Thursday, January 03, 2013

Reached by Jack Reacher!

You know what? I'm kind of embarrassed to admit it, but having been somewhat un-blown-away by the excess spectacle of The Hobbit, the message-muddling of The Life of Pi, and the too-smug, too-clever, too-hollow Django Unchained, I find myself in an unexpected place, with a would-be blockbuster that I might be expected not to like, but did, all the way through, with very few reservations.

That being Jack Reacher.

Understand: I'm no fan of Tom Cruise; I've found him off-putting since 1985's Legend, well before it was popular to mock him. While occasionally, when cast appropriately and kept in check, he's done some decent work - Rain Man, Magnolia, Eyes Wide Shut, even the first Mission Impossible - his public persona, his advocacy of Scientology, and his occasional appearance in imbecilic, self-serving vanity projects like Mission Impossible II make him very hard to take, and his too-perfect face and too-white smile are unappealing in much the same way as a giant set of silicone boobs: they're fake-looking to the extent of insulting the intelligence. Maybe it's just resentment that makes me feel this way, but I imagine someone fairly tortured and confused behind that smile, someone who has spent so much time preparing a face to meet the faces he meets that the soul behind it absolutely MUST be a rather malformed thing. I really don't think I'm alone here, either; surely one of the reasons people liked him so much in Tropic Thunder is that he had the courage not to be in the slightest bit handsome in that film. It seems, in fact, that almost every role he gets positive attention for does something to subvert or sabotage his looks, or otherwise undermine his perfection; the days of celebrating Tom Cruise's beauty appear to be over.

### Work to do
a) In the Jack Reacher review, swap "blockbuster" for "crowd-pleaser" and write out the passage starting with "Thursday, January 03, 2013" and going on through "being Jack Reacher.".
b) Extend the Jack Reacher review by continuing it from its last sentence.
You can ignore the records entirely.

### Extracted data
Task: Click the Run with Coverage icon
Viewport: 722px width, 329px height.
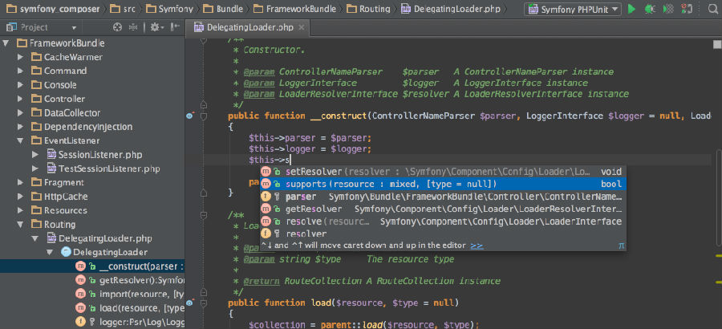Action: (x=667, y=9)
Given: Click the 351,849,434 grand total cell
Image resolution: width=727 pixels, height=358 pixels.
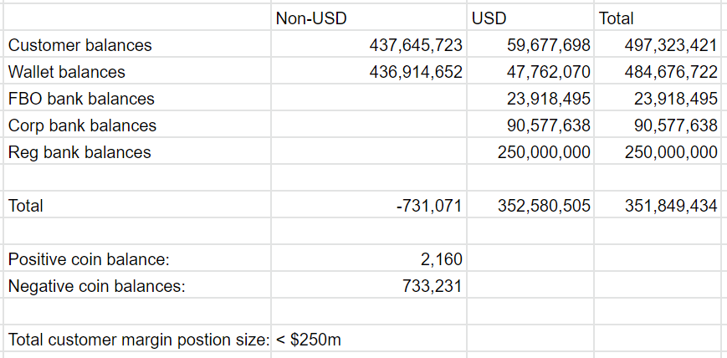Looking at the screenshot, I should coord(671,206).
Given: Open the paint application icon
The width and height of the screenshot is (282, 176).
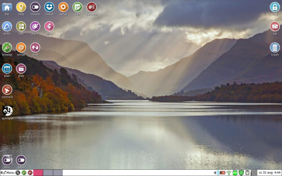Looking at the screenshot, I should [35, 26].
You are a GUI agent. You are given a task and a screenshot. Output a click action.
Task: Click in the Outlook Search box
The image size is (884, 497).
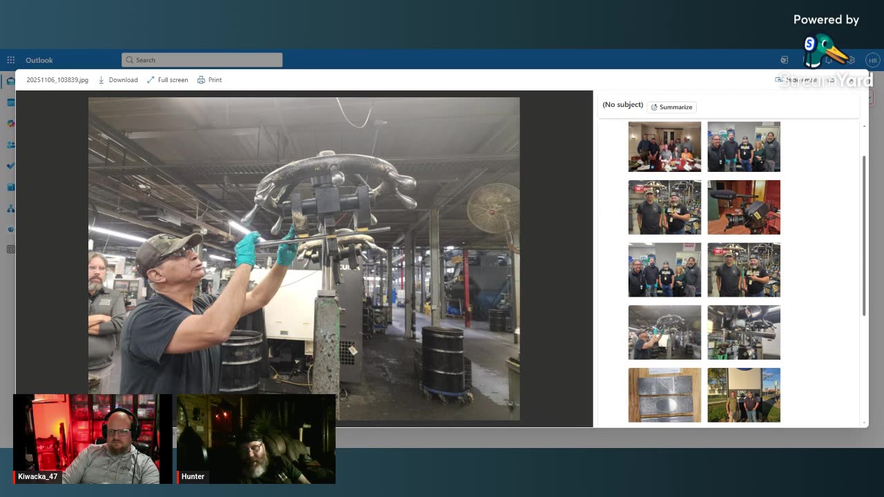click(202, 60)
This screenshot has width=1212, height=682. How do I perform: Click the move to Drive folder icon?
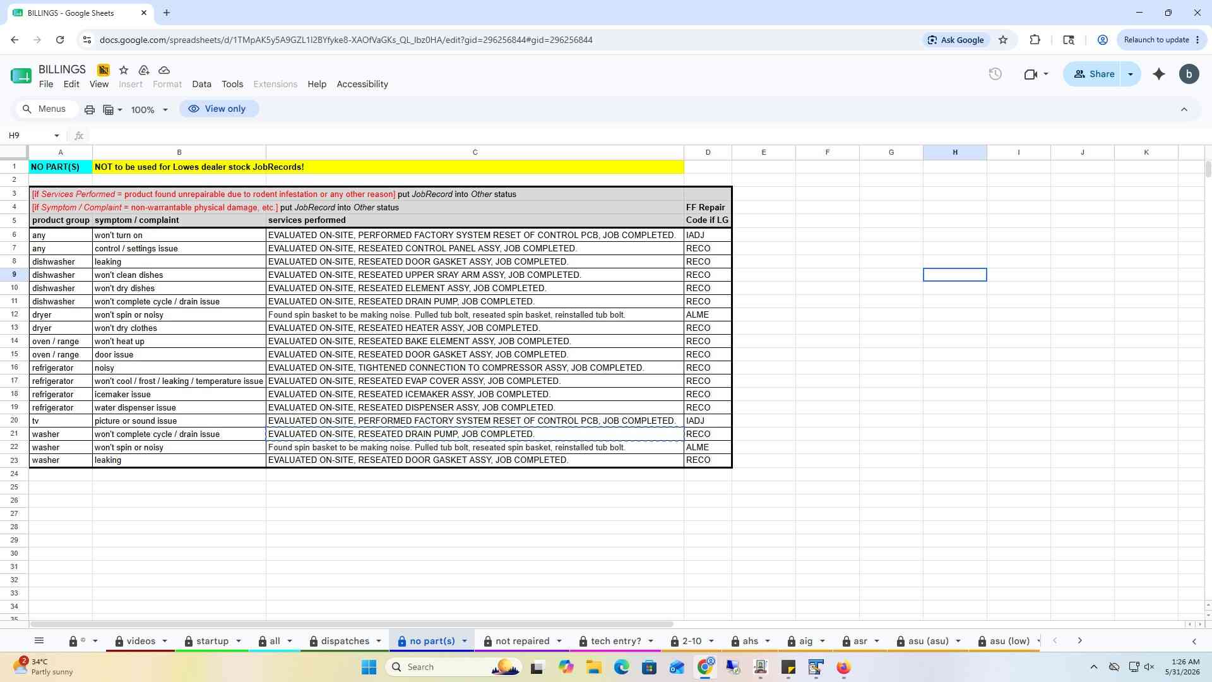pyautogui.click(x=144, y=70)

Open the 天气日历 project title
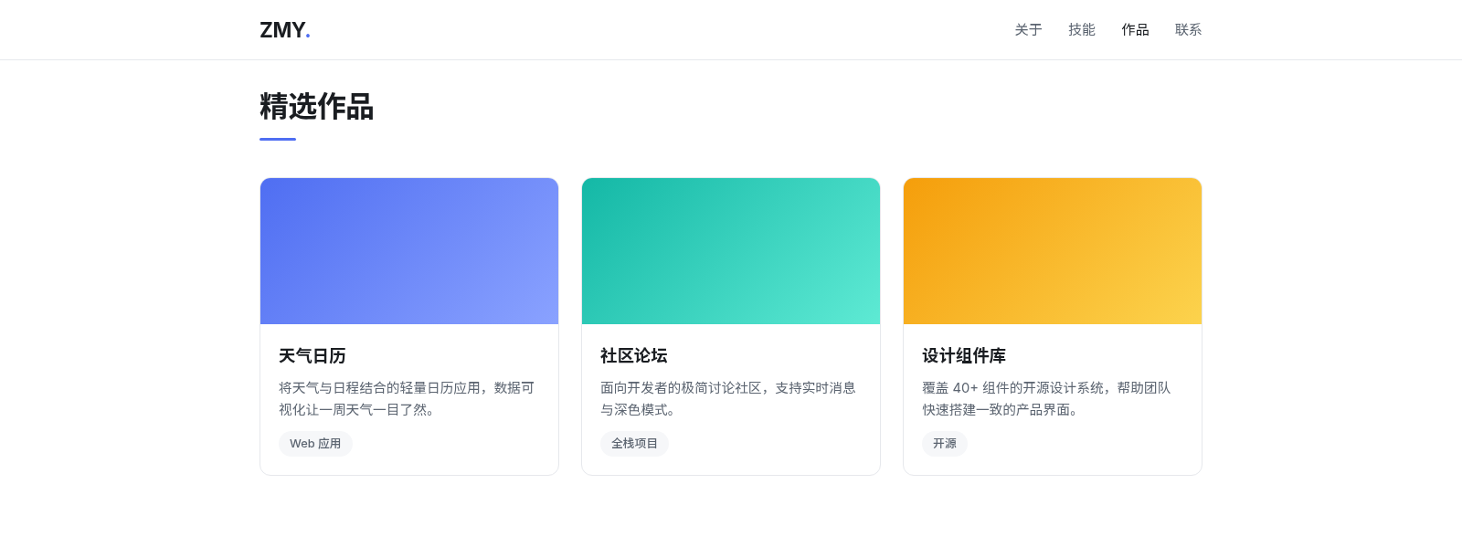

### Results of the tasks
a)
Thursday, January 03, 2013

Reached by Jack Reacher!

You know what? I'm kind of embarrassed to admit it, but having been somewhat un-blown-away by the excess spectacle of The Hobbit, the message-muddling of The Life of Pi, and the too-smug, too-clever, too-hollow Django Unchained, I find myself in an unexpected place, with a would-be crowd-pleaser that I might be expected not to like, but did, all the way through, with very few reservations.

That being Jack Reacher.

b)
When I heard Cruise was the driving force behind the adaptation of Lee Child's novel One Shot, I winced. That a too-handsome-for-his-own-good, rather famously short guy would presume to take on the role of a man described in book after book as 6' 5", 250 pounds, and unkempt, battle-scarred and unattractive, suggested that the ensuing film would bend Child's lean, mean storytelling into another excuse for idiotic stuntwork and celebrations of Cruise's falser-than-false smile and irritatingly perfect physique. Even before seeing the film, my girlfriend and I were making less-than-reverent "Jack the Reacher" comments - I won't mention who was reaching for what at such moments - and giggling. If it hadn't been for Werner Herzog's acting role, as the film's villain, I might well have avoided it altogether; it was mostly the prospect of Cruise and Herzog occupying the same cinematic space - as sure a harbinger of the apocalypse as one could hope for - that got me into the theatre, and even then I expected to emerge less than impressed.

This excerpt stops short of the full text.